Ce changement d’actionnariat concerne une usine implantée à Ma’anshan, dans l’Est de la Chine, dédiées à la production de canalisations pour les marchés de l’adduction et la distribution d’eau potable, de l’assainissement ou encore de l’industrie. En 2020, cette entreprise de 1100 salariés a affiché un chiffre d’affaires de 170 millions d’euros pour un résultat d’exploitation de 9 millions d’euros.
Pas de concurrence directe avec Saint-Gobain PAM
"Cette nouvelle société est uniquement dédiée au marché chinois, il n’y a pas de concurrence directe avec Saint-Gobain PAM", précise une porte-parole du groupe français. Ces productions chinoises n’entrent pas en concurrence avec les exportations de Saint-Gobain PAM dans le reste du monde, affirme le groupe. PAM dispose d’une quinzaine d’unités industrielles dans une petite dizaine de pays, notamment dans l’Est de la France, en Allemagne, en Espagne, en Italie, au Royaume-Uni, en Brésil ou encore en Afrique du Sud, avec des marchés dans plus de 140 pays.
En novembre 2018, Saint-Gobain avait déjà réduit sa présence dans le domaine des canalisations en Chine avec la cession d’une usine à Xuzhou, qui produisait des tuyaux et raccords en fonte ductile, dans le cadre d’une transaction de l’ordre de 200 millions d’euros. Cette usine avait été reprise par le groupe Nanjing Manyuan Technology.
La sortie de l'activité canalisations, pas avant 5 à 10 ans
Ce désengagement en Chine pour l'activité canalisation soulève évidemment, à nouveau, la question de l’avenir de PAM au sein du groupe, alors qu’en 2019 un projet de cession de la majorité de cette activité était sur la table.

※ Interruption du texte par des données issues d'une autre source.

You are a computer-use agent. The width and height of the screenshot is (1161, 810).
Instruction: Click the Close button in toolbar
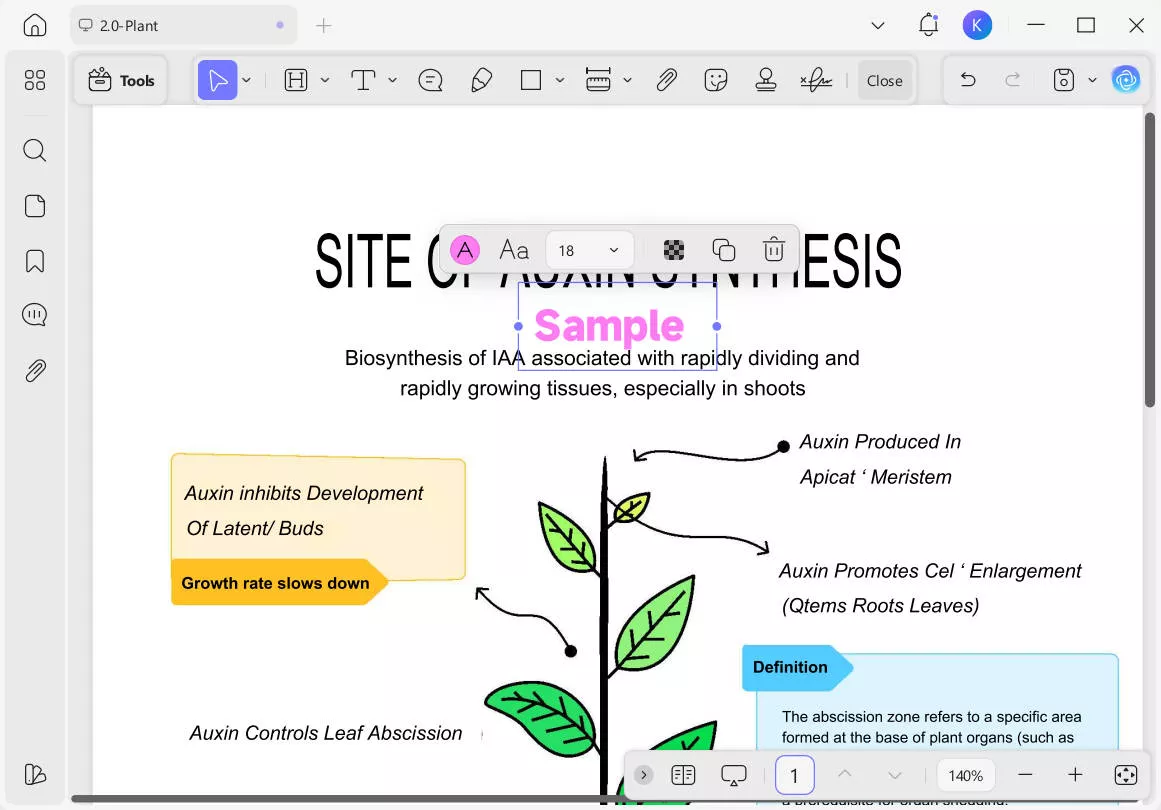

Benoit Bazin, directeur général du groupe appelé à devenir PDG au 1er juillet prochain, confiait récemment à l’Usine Nouvelle que "l’eau est un beau marché mais il reste loin des activités du groupe dans la construction". Avant de préciser que cette activité demeure pour le moment bien ancrée dans Saint-Gobain, et de repousser une éventuelle sortie à un horizon de "5 à 10 ans".

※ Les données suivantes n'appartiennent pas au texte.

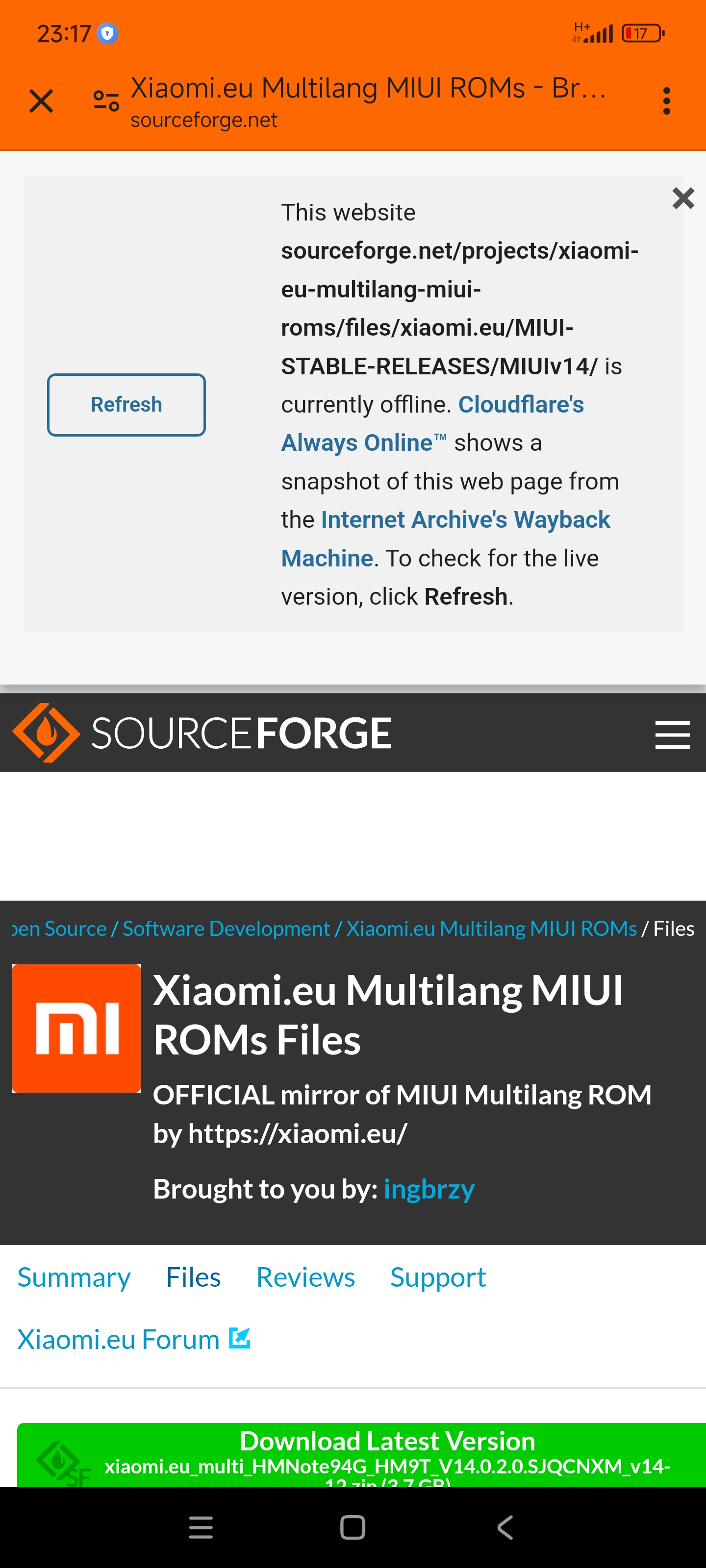Switch to the Reviews tab

pos(305,1277)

Engagé depuis fin 2018 dans un vaste plan de réorganisation de ses différents métiers et structures opérationnelles, Saint-Gobain a mené un remaniement de son portefeuille depuis près de trois ans qui l’a vu céder des activités représentant environ 4,6 milliards d’euros de chiffre d’affaires. Tout en se renforçant en parallèle sur les activités clés avec une trentaine d’acquisitions, à l'instar du rachat de l’Américain Continental Building Products, spécialiste des plaques de plâtre. Dans l’immédiat, Benoit Bazin se veut rassurant pour Saint-Gobain PAM. Après la perte "d’un semestre de plan de développement faute de commandes des collectivités" au premier semestre 2020 en raison de la pandémie, l’activité a bien repris au second semestre et il assure que cette activité en Europe "continue de se redresser".